One such moment occurs in this week’s Torah portion when God’s presence enters the Tent of Meeting in the form of, yes, a cloud.
Moses and the Israelites have built an elaborate and beautiful set of structures in which Jewish values could be enacted, where priests and Levites could process offerings from the people and, in burning or waving them, renew the popular sense of God’s intimacy and achieve atonement. Threads of vibrant blue, purple, red and gold created pulsing tapestries that could hold the diverse emotions of the pilgrims and penitents.
But God was not in the tent. The sharp focus on weaves and altars and gold surfaces so captured the attention that it occluded the inner eye. That inner vision needed a veil to diminish the impact of the world on our senses. It needed a cloud.
And in Exodus 40:34, the people got one.
Then a cloud covered the Tent of Meeting, and the glory of the Lord filled the tabernacle. Moses was not able to enter into the Tent of Meeting, because the cloud abode on it, and the glory of the Lord filled the tabernacle.
Some things we see with our eyes wide open. But the really important things we only see with our eyes shut.
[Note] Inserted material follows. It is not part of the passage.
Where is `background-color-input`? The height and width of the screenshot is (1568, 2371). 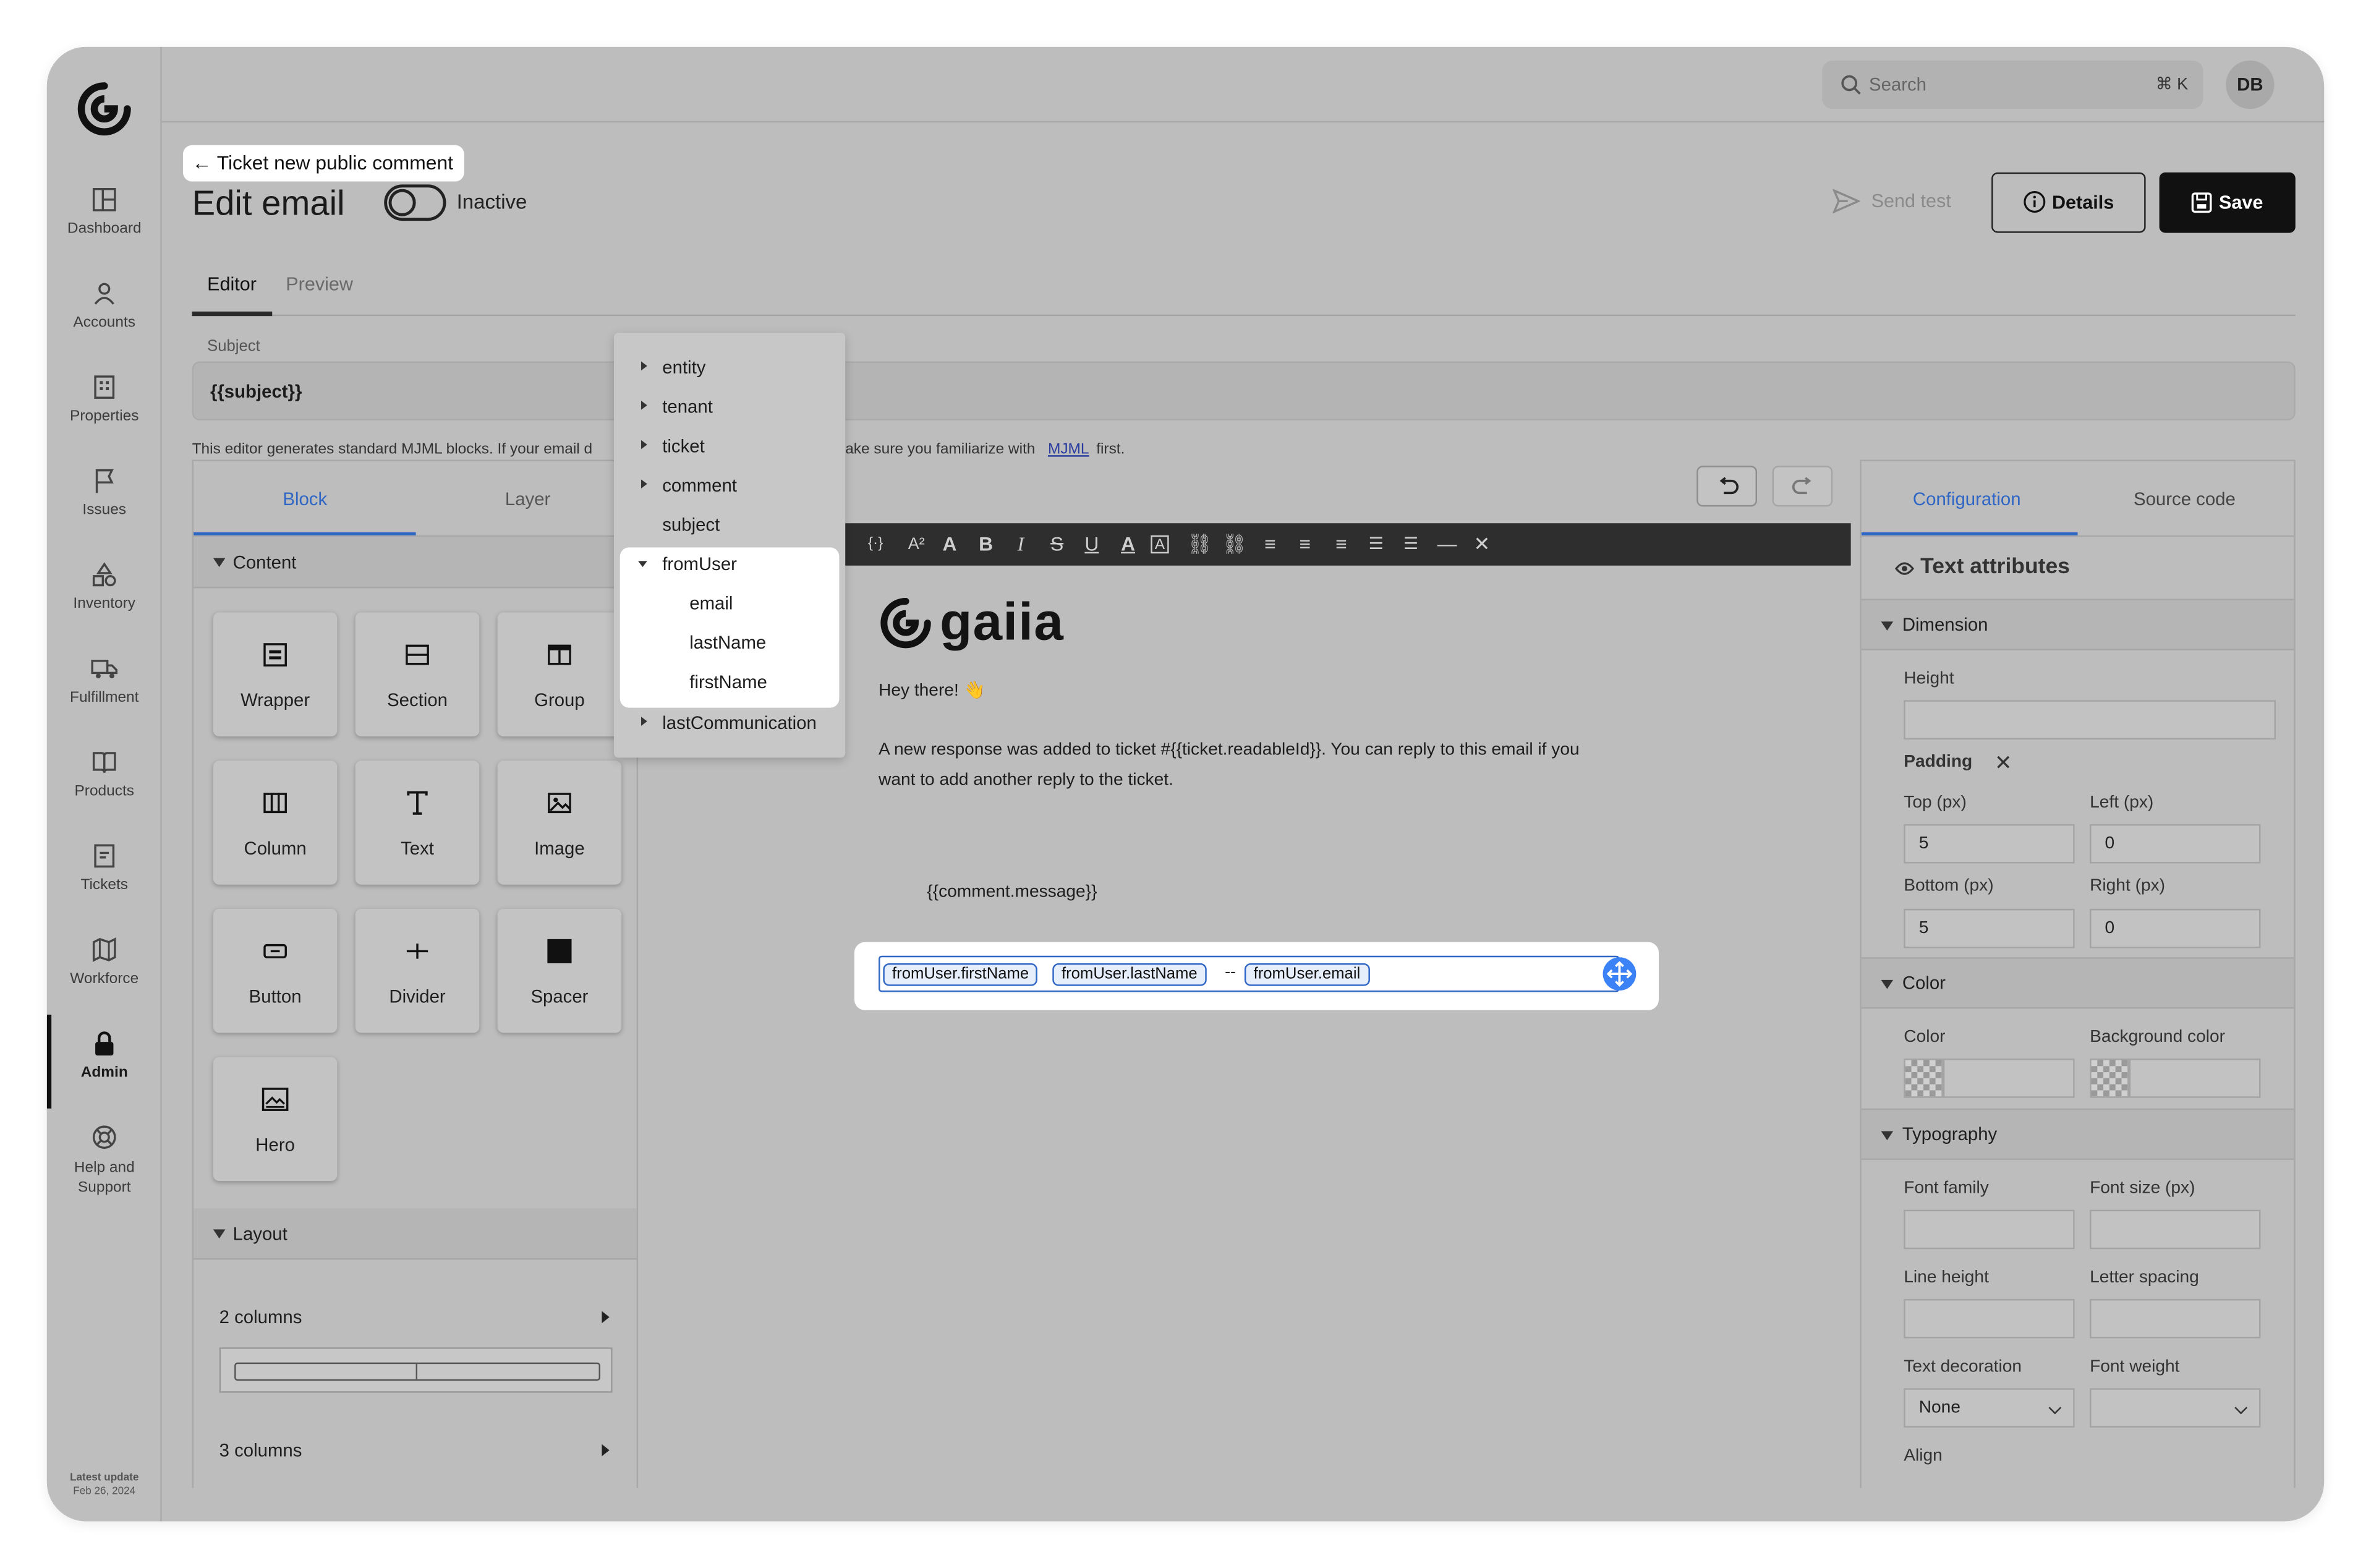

The presence of the cloud allowed Moses to focus on the divine, rather than be captive to the spellbinding colors and contours of the fabrics and the metal. It was the shimmering fog that let Moses intuit what can only be felt, beyond words or concepts, a presence that can only be lived.
So it is with a daughter’s nuptials or a father’s passing. Blinded by externals, we can get lost in budgets, menus, guest lists, correspondence, obituaries, or a thousand other details. But a cloud can shift the light and force our vision into a deep dive of feeling and experience. And in that cloud, we encounter what is truly divine.